A mesure que le luxe s’établit dans une république, l'esprit se tourne vers l’intérêt particulier. A des gens à qui il ne faut rien que le nécessaire, il ne reste à désirer que la gloire de la patrie et la sienne propre. Mais une âme corrompue par le luxe a bien d’autres désirs. Bientôt elle devient ennemie des lois qui la gênent. Le luxe que la garnison de Rhége commença à connoître, fit qu’elle en égorgea les habitants.

Sitôt que les Romains furent corrompus, leurs désirs devinrent immenses [1]. On en peut juger par le prix qu’ils mirent aux choses. Une cruche de vin de Falerne [2] se vendoit cent deniers romains ; un baril de chair salée du Pont en coûtoit quatre cents ; un bon cuisinier, quatre talents : les jeunes garçons n’avoient point de prix.
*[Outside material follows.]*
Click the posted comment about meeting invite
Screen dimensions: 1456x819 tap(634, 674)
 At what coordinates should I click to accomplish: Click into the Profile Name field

Quand, par une impétuosité [3] générale, tout le monde se portoit à la volupté, que devenoit la vertu ?

  1. Les Romains parvinrent à la fortune comme d’insolents parvenus ; ils en jouirent de même. (HELVÉTIUS.)
  2. Fragment du livre XXXVI de Diodore, rapporté par Const Porphyrog., Extrait des vertus et des vices. (M.)
  3. Cum maximus omnium impetus ad luxuriam esset. Ibid. (M.)